「本当に欲しいものを吟味して買う傾向が強く見られた」「セール商材よりもプロパー商材を購入する率が高かった」「良いものがあれば正価品を買うという状況に変化」。7月に全館セールを実施したファッションビル・駅ビルから届いたコメントだ。
セールの集客力低下はこれまでも言われてきたが、今年はより顕著だったようだ。セールが来館するきっかけではあっても、値下げ品に焦点を当てて来館しているわけではないのだ。「欲しい物が安くなっていればラッキー」ぐらいの感じだろうか。セール、正価を問わず、ワンピースやサンダル、日傘や帽子などの「欲しい物」や「必要な物」は好調だった。
作り手・売り手が生産・在庫抑制や正価販売強化の方向にあることも正価品購入の比重を高めた一因かもしれない。
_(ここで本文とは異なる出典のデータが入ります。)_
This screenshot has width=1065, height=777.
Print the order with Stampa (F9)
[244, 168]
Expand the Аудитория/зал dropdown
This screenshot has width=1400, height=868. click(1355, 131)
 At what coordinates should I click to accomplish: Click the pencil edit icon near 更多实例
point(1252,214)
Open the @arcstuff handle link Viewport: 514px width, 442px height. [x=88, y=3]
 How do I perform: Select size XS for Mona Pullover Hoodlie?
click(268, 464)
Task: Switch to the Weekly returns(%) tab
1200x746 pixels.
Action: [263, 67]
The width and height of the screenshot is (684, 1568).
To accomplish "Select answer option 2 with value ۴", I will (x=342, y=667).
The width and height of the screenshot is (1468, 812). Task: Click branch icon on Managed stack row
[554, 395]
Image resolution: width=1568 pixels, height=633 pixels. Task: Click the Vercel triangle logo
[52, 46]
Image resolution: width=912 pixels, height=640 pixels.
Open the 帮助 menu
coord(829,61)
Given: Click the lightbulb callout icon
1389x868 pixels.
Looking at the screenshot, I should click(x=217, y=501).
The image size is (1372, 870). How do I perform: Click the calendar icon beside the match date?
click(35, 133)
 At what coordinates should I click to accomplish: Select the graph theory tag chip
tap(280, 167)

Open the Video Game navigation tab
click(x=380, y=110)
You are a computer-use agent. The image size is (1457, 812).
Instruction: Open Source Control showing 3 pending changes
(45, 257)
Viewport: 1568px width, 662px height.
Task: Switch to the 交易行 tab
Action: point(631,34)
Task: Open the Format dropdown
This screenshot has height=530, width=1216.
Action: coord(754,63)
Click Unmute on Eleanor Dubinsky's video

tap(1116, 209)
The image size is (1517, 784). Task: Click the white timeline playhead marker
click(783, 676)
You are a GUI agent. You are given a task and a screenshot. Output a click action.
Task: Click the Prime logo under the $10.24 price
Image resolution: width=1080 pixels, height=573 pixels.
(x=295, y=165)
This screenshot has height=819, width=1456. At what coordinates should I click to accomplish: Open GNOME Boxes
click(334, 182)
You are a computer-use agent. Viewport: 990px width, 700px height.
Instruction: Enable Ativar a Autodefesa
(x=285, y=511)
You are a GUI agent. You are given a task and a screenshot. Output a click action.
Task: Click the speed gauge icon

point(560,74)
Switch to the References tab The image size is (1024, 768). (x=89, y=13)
一方、消費者側から見れば、行動制限のない久しぶりの夏に、少し財布のひもを緩めて非日常的な消費に動いた結果とも考えられる。
もっとも、限られた可処分所得を思うと、購入点数や頻度などどこかにしわ寄せがいく。「吟味して買う傾向」は続くだろう。「長い視点、深い視点で、服という暮らしの道具を使い、お客様と長くお付き合いしていきたい」。本紙7月28日付のECサイト運営のクラシコムの言葉だが、こんな物作りの考え方が求められている気がする。